- _WHAT YOU HAVE TO DO_
Sift through the material below and return the lines with "beside".

--- --- ---

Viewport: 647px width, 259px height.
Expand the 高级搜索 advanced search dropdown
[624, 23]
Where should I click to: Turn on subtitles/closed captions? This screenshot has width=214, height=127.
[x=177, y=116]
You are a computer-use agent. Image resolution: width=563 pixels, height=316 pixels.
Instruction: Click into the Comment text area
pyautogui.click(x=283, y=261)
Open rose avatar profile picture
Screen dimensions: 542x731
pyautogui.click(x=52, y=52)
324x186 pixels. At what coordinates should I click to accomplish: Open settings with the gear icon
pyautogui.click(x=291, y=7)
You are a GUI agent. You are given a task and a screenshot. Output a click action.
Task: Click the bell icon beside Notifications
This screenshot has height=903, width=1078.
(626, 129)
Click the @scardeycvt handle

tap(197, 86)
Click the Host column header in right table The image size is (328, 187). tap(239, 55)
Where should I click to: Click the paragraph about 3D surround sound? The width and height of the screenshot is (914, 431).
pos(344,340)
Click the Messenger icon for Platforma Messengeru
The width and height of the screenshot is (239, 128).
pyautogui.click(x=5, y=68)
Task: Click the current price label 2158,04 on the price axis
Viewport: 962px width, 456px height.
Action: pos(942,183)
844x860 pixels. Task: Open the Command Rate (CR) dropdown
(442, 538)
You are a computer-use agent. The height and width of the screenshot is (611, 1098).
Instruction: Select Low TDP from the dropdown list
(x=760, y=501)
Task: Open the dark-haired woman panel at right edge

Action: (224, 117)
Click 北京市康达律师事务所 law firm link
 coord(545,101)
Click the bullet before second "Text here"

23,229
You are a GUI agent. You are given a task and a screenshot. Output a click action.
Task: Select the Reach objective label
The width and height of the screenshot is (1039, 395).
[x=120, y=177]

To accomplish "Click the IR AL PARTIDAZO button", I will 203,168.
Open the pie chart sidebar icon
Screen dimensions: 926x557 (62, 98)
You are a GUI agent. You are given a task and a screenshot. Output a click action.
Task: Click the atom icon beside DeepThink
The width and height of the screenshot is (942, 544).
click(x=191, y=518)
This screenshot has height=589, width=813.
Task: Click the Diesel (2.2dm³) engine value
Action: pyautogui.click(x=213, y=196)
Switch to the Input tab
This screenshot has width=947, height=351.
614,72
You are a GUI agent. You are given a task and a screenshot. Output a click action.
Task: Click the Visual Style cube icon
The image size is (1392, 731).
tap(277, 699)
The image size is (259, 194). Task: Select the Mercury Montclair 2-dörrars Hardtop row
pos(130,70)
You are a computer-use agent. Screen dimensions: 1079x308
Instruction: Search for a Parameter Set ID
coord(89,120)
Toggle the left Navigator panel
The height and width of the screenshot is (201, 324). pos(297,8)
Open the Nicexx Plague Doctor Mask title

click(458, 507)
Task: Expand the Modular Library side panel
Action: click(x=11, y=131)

--- --- ---

- _WRITTEN RESPONSE_
Task: Click the bell icon beside Notifications
Task: Click the atom icon beside DeepThink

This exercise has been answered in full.